Source records
** begin **

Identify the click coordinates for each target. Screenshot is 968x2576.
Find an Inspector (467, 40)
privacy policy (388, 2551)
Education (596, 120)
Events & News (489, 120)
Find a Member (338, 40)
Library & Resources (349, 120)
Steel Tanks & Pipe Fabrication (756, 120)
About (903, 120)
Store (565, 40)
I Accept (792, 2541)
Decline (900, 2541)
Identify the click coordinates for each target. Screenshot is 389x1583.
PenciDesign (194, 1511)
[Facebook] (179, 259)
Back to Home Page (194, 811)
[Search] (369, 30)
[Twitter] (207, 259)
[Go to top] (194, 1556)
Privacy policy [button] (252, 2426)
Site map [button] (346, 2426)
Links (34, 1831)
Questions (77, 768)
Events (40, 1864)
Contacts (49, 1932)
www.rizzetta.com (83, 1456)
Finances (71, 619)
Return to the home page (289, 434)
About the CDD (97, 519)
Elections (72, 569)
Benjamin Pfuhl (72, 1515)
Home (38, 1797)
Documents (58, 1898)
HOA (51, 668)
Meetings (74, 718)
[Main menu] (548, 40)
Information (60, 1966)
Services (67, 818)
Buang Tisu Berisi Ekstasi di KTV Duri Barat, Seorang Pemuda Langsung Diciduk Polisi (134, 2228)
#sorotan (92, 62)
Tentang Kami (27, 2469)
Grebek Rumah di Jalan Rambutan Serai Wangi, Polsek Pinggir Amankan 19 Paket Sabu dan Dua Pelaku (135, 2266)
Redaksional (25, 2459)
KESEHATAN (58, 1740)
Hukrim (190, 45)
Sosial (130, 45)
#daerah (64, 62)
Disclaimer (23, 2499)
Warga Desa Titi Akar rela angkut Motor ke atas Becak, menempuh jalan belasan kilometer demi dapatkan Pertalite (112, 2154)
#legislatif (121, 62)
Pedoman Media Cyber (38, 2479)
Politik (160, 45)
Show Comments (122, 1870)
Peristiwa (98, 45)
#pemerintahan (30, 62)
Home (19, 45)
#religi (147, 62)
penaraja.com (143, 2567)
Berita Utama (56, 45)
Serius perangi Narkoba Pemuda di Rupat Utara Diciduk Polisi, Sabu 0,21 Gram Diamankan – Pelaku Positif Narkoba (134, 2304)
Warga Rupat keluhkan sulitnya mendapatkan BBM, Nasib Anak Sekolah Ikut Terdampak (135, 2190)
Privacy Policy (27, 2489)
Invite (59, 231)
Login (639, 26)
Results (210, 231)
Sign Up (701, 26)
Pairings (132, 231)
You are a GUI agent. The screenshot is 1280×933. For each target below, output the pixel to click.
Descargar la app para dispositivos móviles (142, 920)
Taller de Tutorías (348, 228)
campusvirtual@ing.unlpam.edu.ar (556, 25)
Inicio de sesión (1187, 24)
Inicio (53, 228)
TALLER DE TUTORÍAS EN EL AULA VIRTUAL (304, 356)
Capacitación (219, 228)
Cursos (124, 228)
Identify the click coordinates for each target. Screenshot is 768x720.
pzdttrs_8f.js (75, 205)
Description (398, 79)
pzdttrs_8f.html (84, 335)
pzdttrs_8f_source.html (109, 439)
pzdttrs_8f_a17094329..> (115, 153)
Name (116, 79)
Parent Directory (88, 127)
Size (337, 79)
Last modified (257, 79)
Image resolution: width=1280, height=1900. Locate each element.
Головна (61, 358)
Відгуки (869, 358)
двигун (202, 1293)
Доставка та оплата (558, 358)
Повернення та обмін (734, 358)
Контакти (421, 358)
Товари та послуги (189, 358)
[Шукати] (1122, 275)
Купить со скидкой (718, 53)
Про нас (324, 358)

** end **

Could you put the material, from its start up to and including the line with "Back to Home Page (194, 811)", into a two-column CSV with the columns input and output? Each row should hold one text in input and its answer in output, with each field quoted and any line breaks turned into spaces.

> **Reply**
input,output
"Identify the click coordinates for each target. Screenshot is 968x2576. Find an Inspector","(467, 40)"
"privacy policy","(388, 2551)"
"Education","(596, 120)"
"Events & News","(489, 120)"
"Find a Member","(338, 40)"
"Library & Resources","(349, 120)"
"Steel Tanks & Pipe Fabrication","(756, 120)"
"About","(903, 120)"
"Store","(565, 40)"
"I Accept","(792, 2541)"
"Decline","(900, 2541)"
"Identify the click coordinates for each target. Screenshot is 389x1583. PenciDesign","(194, 1511)"
"[Facebook]","(179, 259)"
"Back to Home Page","(194, 811)"